06This Gender Divide

My close friend got engaged recently and it has caused a lot of tension between us because she has decided to not invite me to be part of her wedding party. I am non-binary and assigned male at birth, but she nevertheless feels that it would draw too much attention to include me as I 'pass as male' (some of her family is from the midwest). She said this in passing, likely not realizing how hurtful it might be that she would have likely asked me to be a Bridesmaid if I was a woman or 'passed as one'.
I am legitimately happy for her, but she frequently comes to me for advice, related to the wedding (which I'm fine with), but also things related to the bridal party and bridal shower (which I am less fine with).

u/Captain_JohnBrown

07This Friendship Friction

B, C, and I have been friends since early middle school. When C’s boyfriend proposed, C’s sister-in-law was enlisted to become the maid of honor, which immediately rubbed B the wrong way.
C’s wedding was horrible from the moment the sister-in-law began planning it.
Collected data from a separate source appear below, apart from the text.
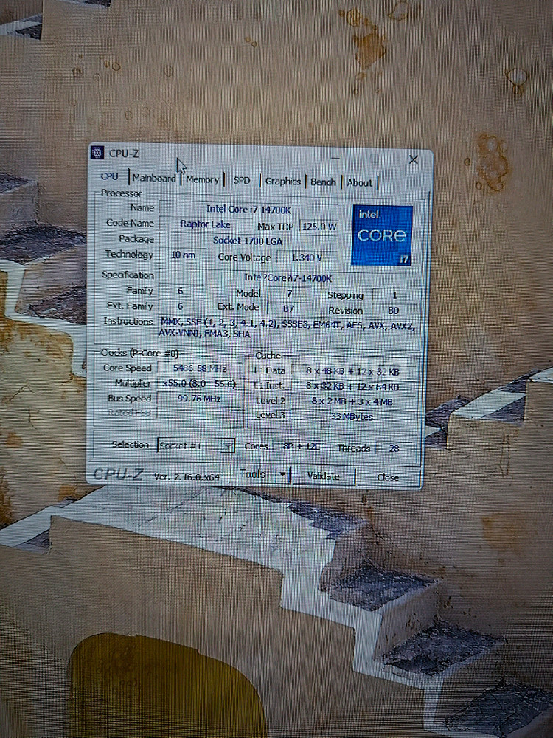Open the Memory tab

202,179
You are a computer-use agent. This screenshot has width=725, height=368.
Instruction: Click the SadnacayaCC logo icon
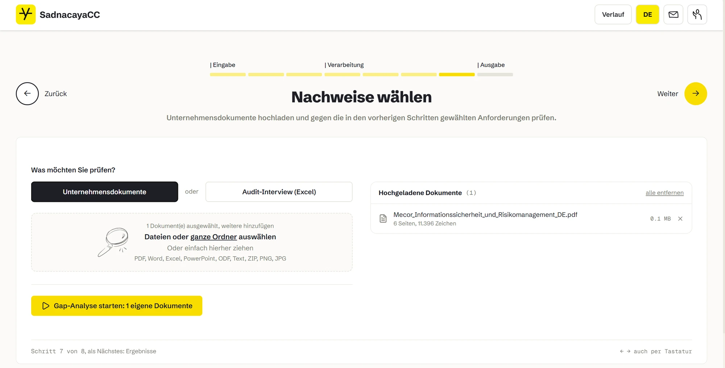(26, 15)
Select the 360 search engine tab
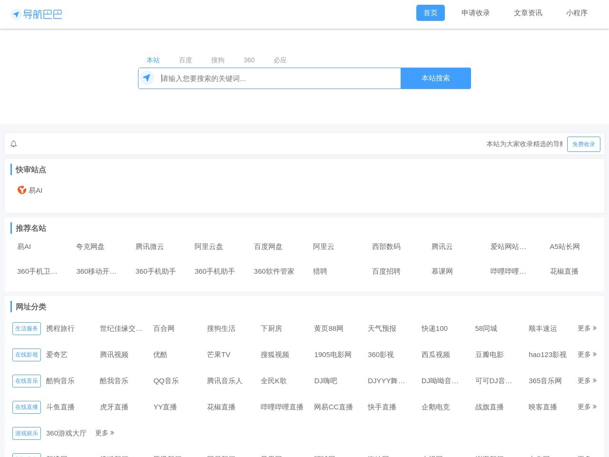The height and width of the screenshot is (457, 609). point(249,60)
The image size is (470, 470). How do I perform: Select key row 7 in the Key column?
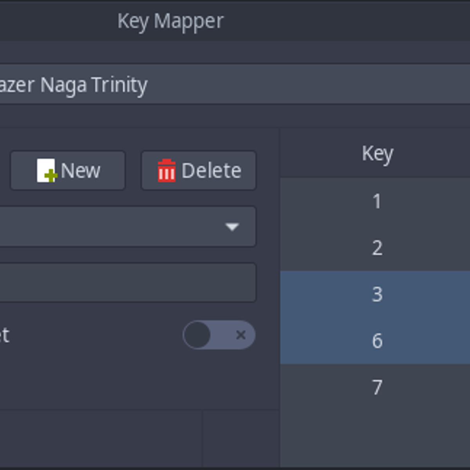pos(377,387)
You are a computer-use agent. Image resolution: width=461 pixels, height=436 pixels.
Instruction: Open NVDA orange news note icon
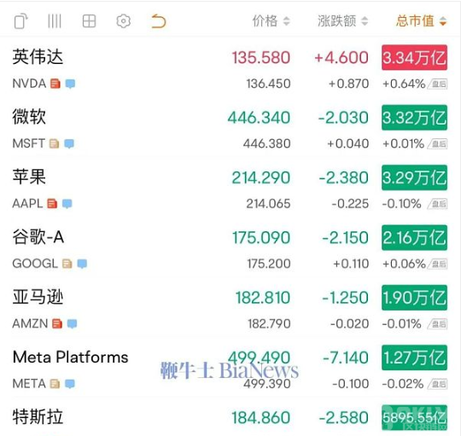coord(55,84)
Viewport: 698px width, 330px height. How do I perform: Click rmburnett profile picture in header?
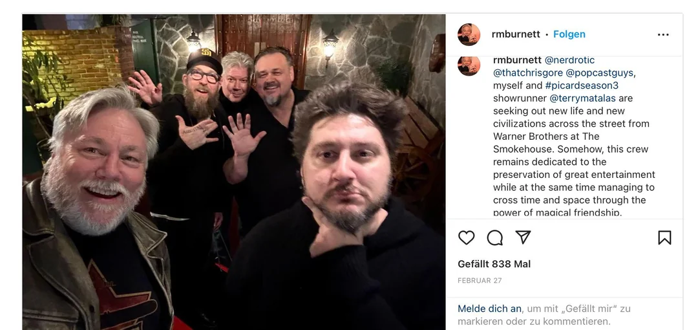point(469,35)
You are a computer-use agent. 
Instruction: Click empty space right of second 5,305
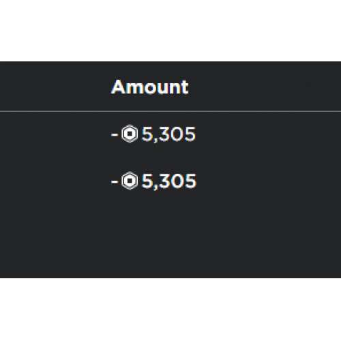(268, 181)
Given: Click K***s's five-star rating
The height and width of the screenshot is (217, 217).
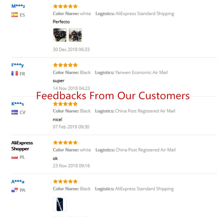Looking at the screenshot, I should 65,104.
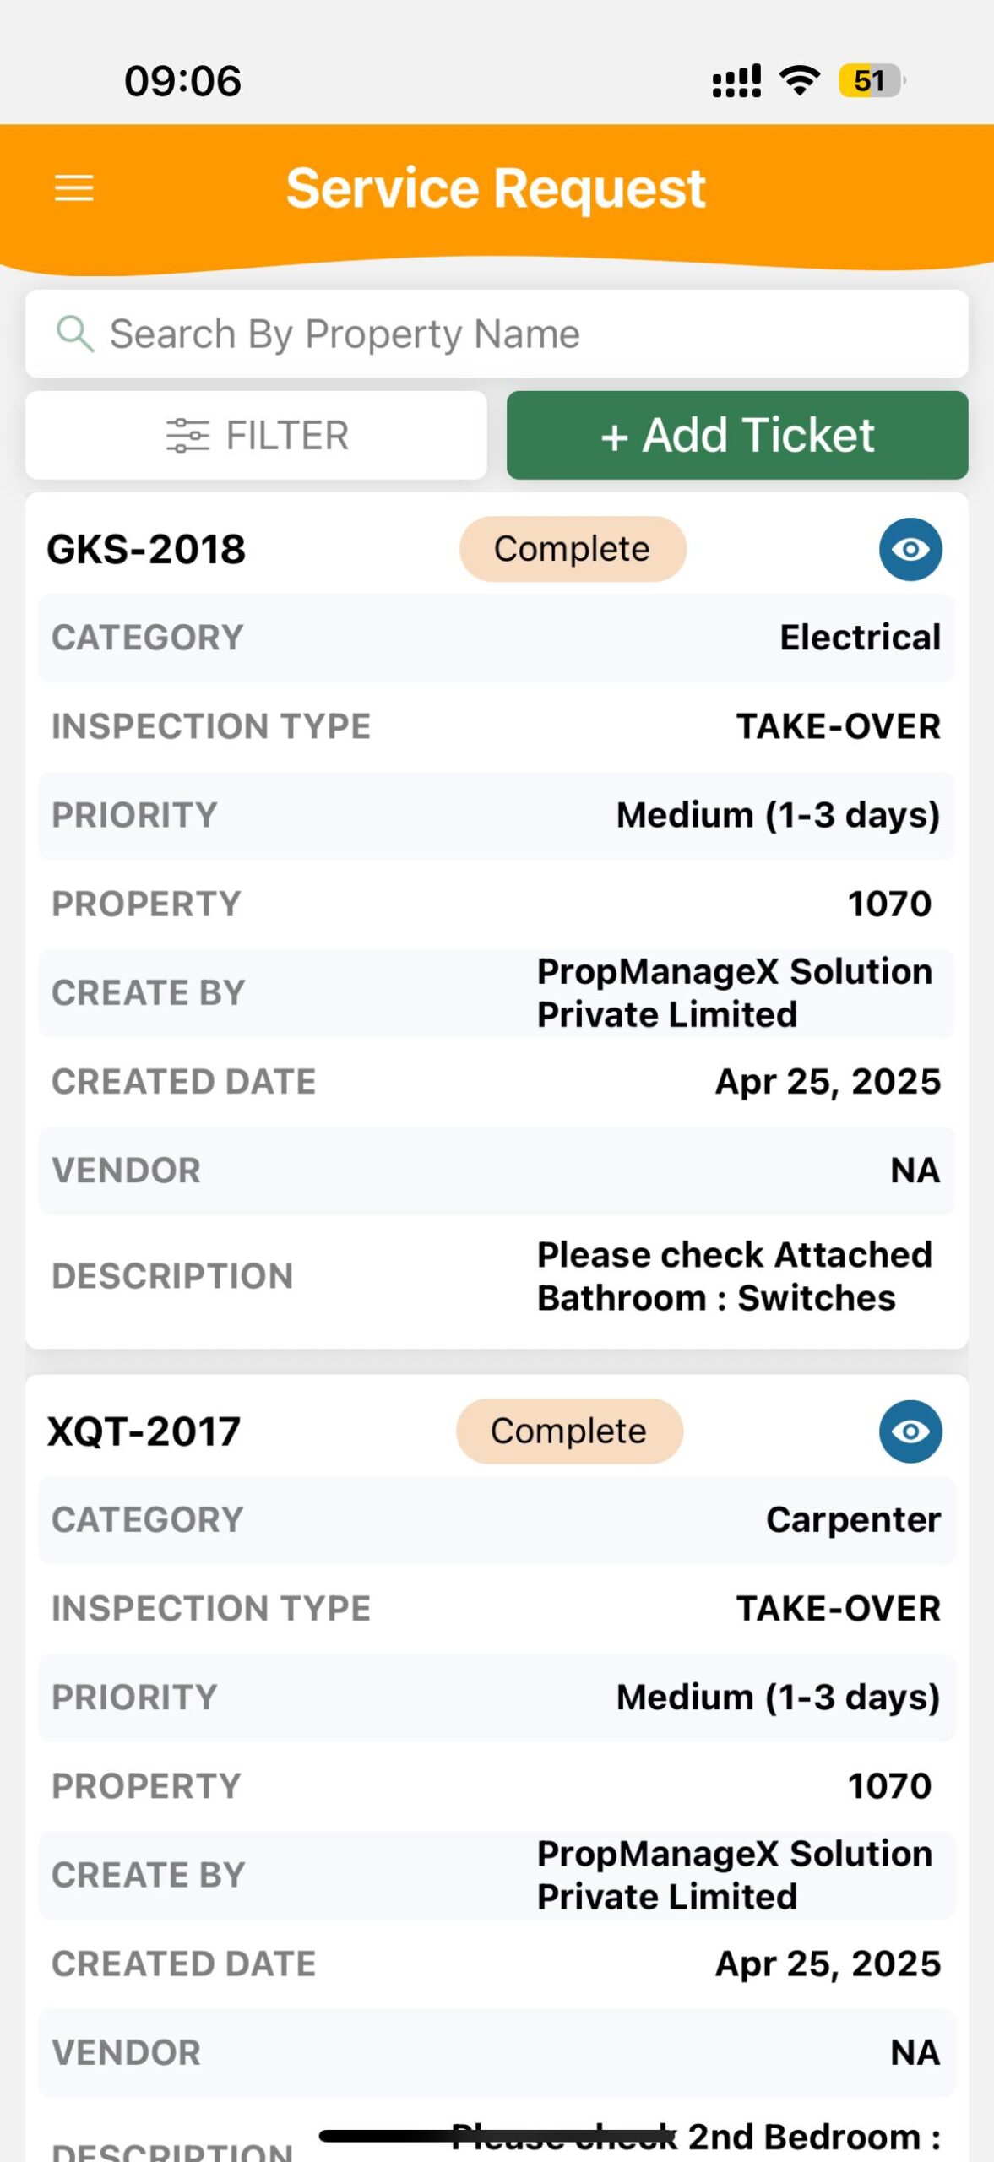Tap the Service Request header title

pos(496,187)
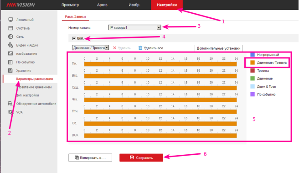Select the Система sidebar icon
Screen dimensions: 299x173
click(10, 28)
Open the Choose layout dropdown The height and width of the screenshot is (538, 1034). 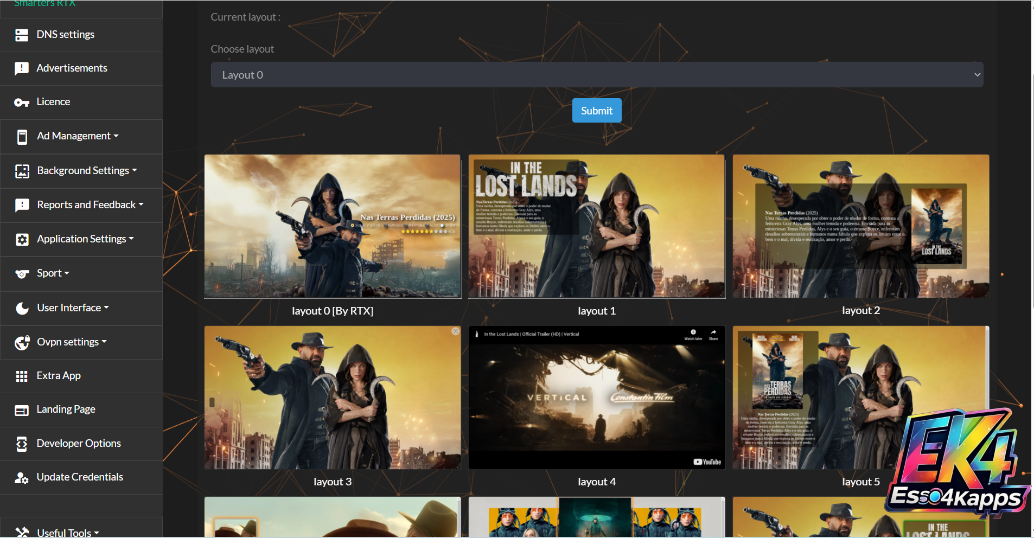pos(597,75)
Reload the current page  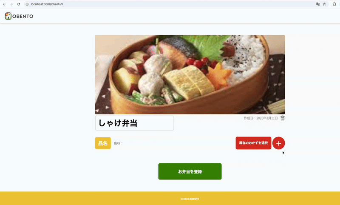tap(19, 4)

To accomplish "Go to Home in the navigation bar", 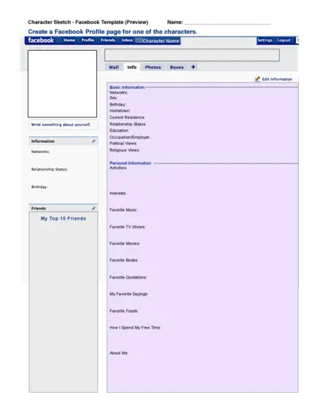I will click(69, 40).
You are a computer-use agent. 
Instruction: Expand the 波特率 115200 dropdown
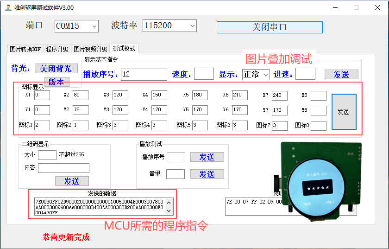point(169,26)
The bridesmaids’ dresses were not flattering on anyone and were incredibly uncomfortable. We had to pay for lots of different things (shower decorations, etc).
Two weeks ago, B’s boyfriend proposed to her, and today, I got texts from both B and C. B informed me C was not going to be in her wedding and that C had texted her informing her of this and claiming it‘s because B was horrible during her wedding.
C has a different story and claims B kicked her out. I haven’t responded to either text, but C is implying I should abstain from being a bridesmaid in protest.

u/eurydaaece

08This Desitination Drama

One of my good friends was supposed to be married in 2017 but it got postponed due to financial issues. Now, the wedding went from being a local wedding to a destination wedding.
We all agreed to be bridesmaids, thinking it was a local wedding. Her plan is to get married on a beach and then depart on a three day cruise with family and friends. This sounds great, but we can't afford it.
I asked nicely if we could change the hotel venue to something more affordable (Airbnb or something) and if there was any way her family could help cater the wedding shower.
She wrote me the longest text message I have ever seen. I swear if you copied and pasted it into a document, it would be three pages single-spaced. This was the meanest, and most selfish text message I have ever read. She told me that my financial limitations are none of her business and I can either suck it up and pay or not be in the wedding.
She flipped out and kicked me out of the wedding.

u/overactivepotato24

Planning a wedding can be a big endeavor. It's no surprise that tensions may run a little high before, during, and even after the big day. Still, if you're ever feeling overwhelmed by some pre-nuptial stress — it's always OK to take some time and space for yourself. You can say "I do" to love without saying "I do" to drama.